リニア中央新幹線の建設をめぐり、工事認可の取り消しを求めて住民らが国を訴えている裁判の控訴審第6回口頭弁論が24日、東京高等裁判所で開かれた。住民側は前回に引き続き、地下水位の低下や地盤沈下が起きている岐阜県内の問題を取り上げ、リニア工事を継続することの危険性を訴えた。
原告代理人の関島保雄弁護士は、JR東海が6月6日の岐阜県環境影響評価審査会(地盤委員会)で、地下水対策工事を断念した経緯を報告した。JR東海が対策工事の断念を決めたのは、同じ対策工事を行なっていた鹿児島県の北薩トンネルで崩落事故が発生したためだとして、関島弁護士は「他に対策がない。大湫町の歴史的遺産が破壊されてしまった」と批判。「このような事態は他でも起こりうる」として、工事を中止するよう求めた。

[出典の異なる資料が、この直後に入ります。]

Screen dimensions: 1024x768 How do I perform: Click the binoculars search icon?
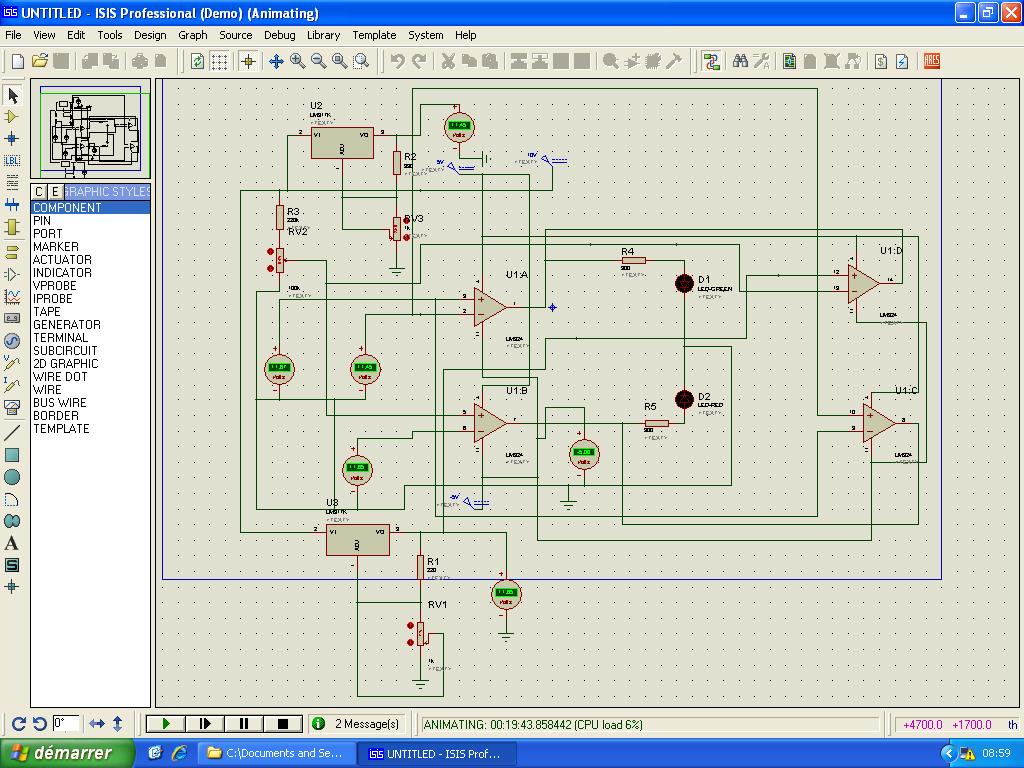pos(740,61)
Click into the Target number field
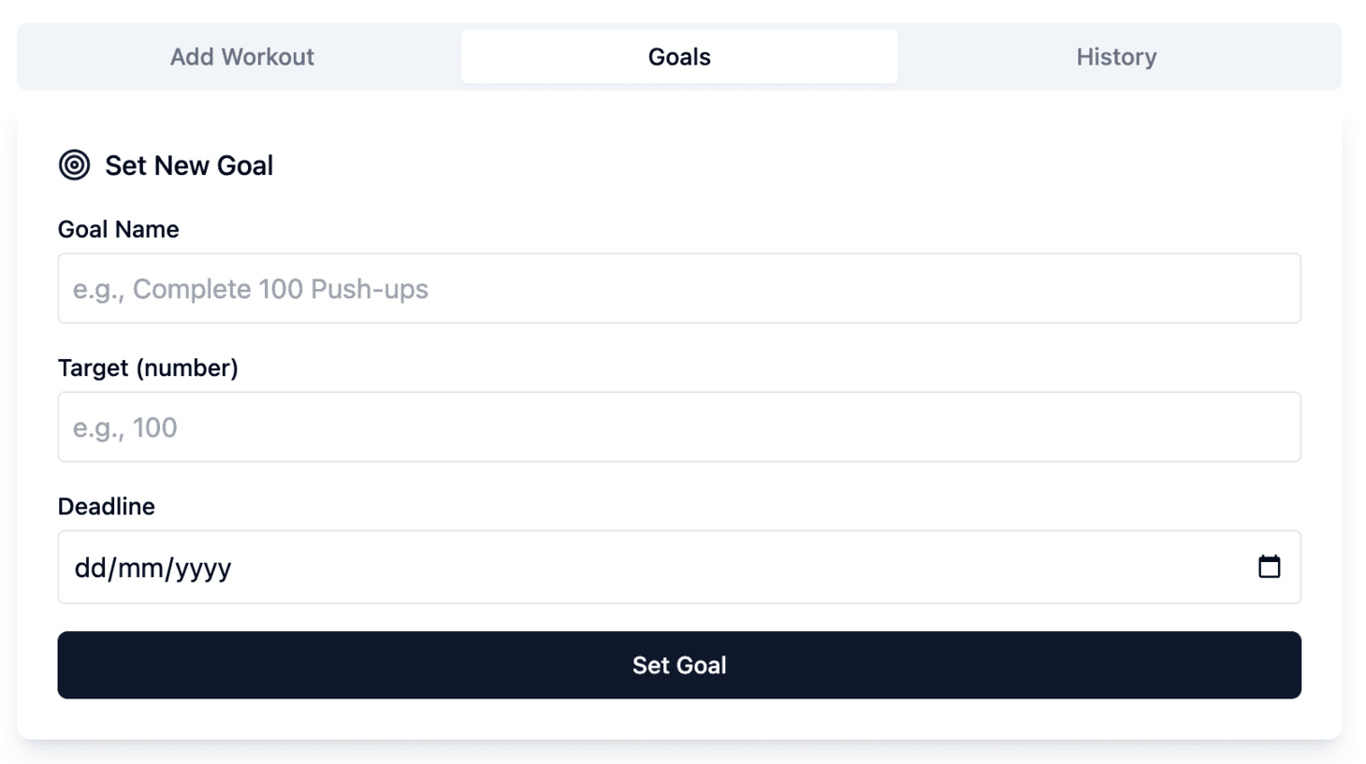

特に南アルプストンネルでは、標高差や断層による地下水圧が極めて高く、トンネル工事で地下水の湧水が発生し、薬液注入工法を用いればより深刻な事態を引き起こす可能性があると指摘。十分な対策が取れない現状では、同様の事態が起きても、地下水の原状回復は難しく、水の流出を止めることができないとして、生態系や環境保全に大きな影響を及ぼしかねないと強調した。法廷では、大井川周辺の自然環境を撮影した映像も上映。トンネル工事によって生態系が失われかねないと訴えた。
関島弁護士は報告集会で、「トンネル工事は場所を問わず地下水に必ず影響を及ぼす。岐阜の問題にとどまらず、リニア全体に関わる重大な課題だ」と述べた。